E che dire della sua fortuna? Conscio di quanto una parte consistente della seduzione del personaggio si fondi sulla sua bohéme, il critico stigmatizza i propri colleghi (specie tedeschi), tanto ligi al canone vita uguale arte, quanto propensi a letture forzate delle opere.

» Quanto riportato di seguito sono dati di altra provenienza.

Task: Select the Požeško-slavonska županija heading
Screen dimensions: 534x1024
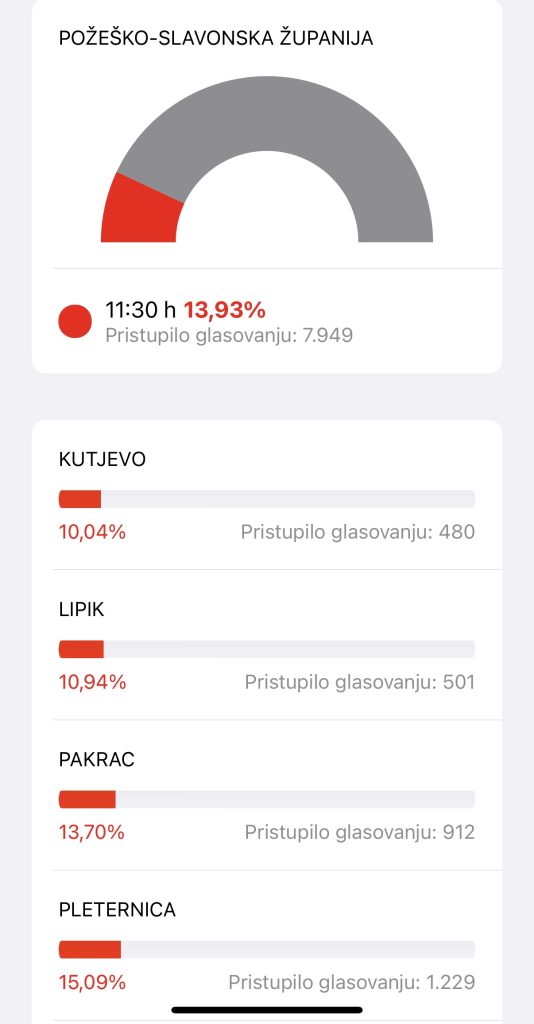Action: [216, 38]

Caravaggio, La buona ventura, olio su tela, 1595, Roma Pinacoteca Capitolina
Attenzione: seppur steso alla soglia degli ottant’anni (e sulle amate colline fiorentine), il volume non è il canto del cigno d’un arzillo vegliardo, ma un pamphlet lucido e ironico, vanitoso e viperino, godibile come una pagina di Voltaire, tagliente e conciso (di contro all’ampolloso lirismo dell’altrettanto “mitico” Roberto Longhi), scritto, come viene più volte sottolineato, da uno che una certa familiarità con l’argomento poteva a ragione vantarla, “dal punto di vista estetico, storico, morale”. Ed è questo, e non l’immunità anagrafica, ad accordare allo storico la facoltà di dire pane al pane e vino al vino. Anche perché la trattazione, a un certo punto, tracima dagli argini della filologia caravaggesca –che filologia non è, vista la deliberata rinuncia a impelagarsi in ipotesi attributive– per inondare più vasti e insidiosi campi: l’inadeguatezza delle etichette classificatorie –per cui drasticamente contestata è l’iscrizione del lombardo nelle liste del barocco, che invece trova l’indiscusso campione in Rubens–, la questione degli epigoni e, dilatando la prospettiva, alcune discutibili tendenze del XX secolo –la museologia ostinatamente storicista, la perniciosa inclinazione a promuovere qualsiasi manufatto al rango di capolavoro– e dei critici mestieranti, prima fra tutti la roboante e fiorita oscurità, riflesso non solo dell’onanistico vizio/piacere dello scriver complicato, ma travestimento per i fragili contenuti dell’arte contemporanea. Insomma, Berenson ne ha per tutti e non la manda certo a dire. E pur tenendo conto del fatto che il libro ha quasi sessant’anni, è con un certo sorriso che si leggono affermazioni come questa: “Ogni giorno mi giungono settimanali da Londra e da New York con articoli su mostre d’arte contemporanea. Essi esaltano le eleganze non rappresentative e le decalcomanie di oggi, come nessun maestro del passato fu esaltato ai giorni suoi. Trasudano fermissima convinzione in una scrittura così arzigogolata, artificiosa e sofisticata, che viene da domandarsi se l’autore veramente si aspetti che dei lettori lo seguano”. Parole per buon intenditor, e tutt’altro che inattuali, anche se –si domanda la curatrice Luisa Vertova nella postfazione-, “un colloquiare provocatorio e divagante è ancora ammesso nella storia dell’arte?”.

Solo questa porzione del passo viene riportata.